• _TASK STATEMENT_:
Please repeat, without any change, the items below starting at the line that contains "Donate (134, 2002)" and ending at the line that contains "scriptSig (69, 1323)", with both of those lines included.

A block of data:
━━━━━━━━━━━━━━━━━━━━━━━━━━━━━━

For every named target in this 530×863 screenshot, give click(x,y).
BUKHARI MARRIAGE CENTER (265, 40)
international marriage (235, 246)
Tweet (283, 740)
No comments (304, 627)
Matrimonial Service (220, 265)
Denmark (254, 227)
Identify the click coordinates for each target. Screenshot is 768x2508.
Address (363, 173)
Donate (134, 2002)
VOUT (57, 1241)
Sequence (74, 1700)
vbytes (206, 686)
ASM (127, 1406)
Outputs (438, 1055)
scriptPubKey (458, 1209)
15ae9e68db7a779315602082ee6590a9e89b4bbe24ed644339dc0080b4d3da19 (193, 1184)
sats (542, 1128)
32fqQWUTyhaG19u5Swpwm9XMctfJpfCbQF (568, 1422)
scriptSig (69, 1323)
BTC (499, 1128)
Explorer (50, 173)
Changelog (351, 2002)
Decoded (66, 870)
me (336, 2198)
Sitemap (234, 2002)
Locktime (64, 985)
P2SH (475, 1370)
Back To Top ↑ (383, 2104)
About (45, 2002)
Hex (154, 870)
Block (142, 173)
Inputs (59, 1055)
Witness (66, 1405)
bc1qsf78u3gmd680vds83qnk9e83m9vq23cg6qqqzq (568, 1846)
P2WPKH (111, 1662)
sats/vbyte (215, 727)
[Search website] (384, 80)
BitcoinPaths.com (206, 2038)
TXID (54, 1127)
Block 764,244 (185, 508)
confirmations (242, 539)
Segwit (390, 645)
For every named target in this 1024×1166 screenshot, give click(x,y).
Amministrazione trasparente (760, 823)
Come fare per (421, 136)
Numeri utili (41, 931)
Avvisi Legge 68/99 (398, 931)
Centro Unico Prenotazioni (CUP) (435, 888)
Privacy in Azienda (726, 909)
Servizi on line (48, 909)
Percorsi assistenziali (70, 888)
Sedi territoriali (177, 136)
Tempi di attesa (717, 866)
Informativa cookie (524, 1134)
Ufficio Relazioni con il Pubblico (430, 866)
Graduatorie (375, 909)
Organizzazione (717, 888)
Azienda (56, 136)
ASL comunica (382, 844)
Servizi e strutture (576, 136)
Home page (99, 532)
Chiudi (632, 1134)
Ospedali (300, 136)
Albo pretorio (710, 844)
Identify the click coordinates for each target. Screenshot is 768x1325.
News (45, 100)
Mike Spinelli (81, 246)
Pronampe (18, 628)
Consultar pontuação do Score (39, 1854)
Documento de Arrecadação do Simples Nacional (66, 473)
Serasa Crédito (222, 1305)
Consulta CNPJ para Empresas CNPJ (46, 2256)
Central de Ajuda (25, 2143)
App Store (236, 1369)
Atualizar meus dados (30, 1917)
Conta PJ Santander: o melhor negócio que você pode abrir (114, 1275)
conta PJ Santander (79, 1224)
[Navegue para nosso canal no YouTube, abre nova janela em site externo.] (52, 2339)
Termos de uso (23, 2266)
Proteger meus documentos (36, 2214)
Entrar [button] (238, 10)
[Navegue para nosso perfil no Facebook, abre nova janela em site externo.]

━━━━━━━━━━━━━━━━━━━━━━━━━━━━━━

• _PROBLEM SOLUTION_:
Donate (134, 2002)
VOUT (57, 1241)
Sequence (74, 1700)
vbytes (206, 686)
ASM (127, 1406)
Outputs (438, 1055)
scriptPubKey (458, 1209)
15ae9e68db7a779315602082ee6590a9e89b4bbe24ed644339dc0080b4d3da19 (193, 1184)
sats (542, 1128)
32fqQWUTyhaG19u5Swpwm9XMctfJpfCbQF (568, 1422)
scriptSig (69, 1323)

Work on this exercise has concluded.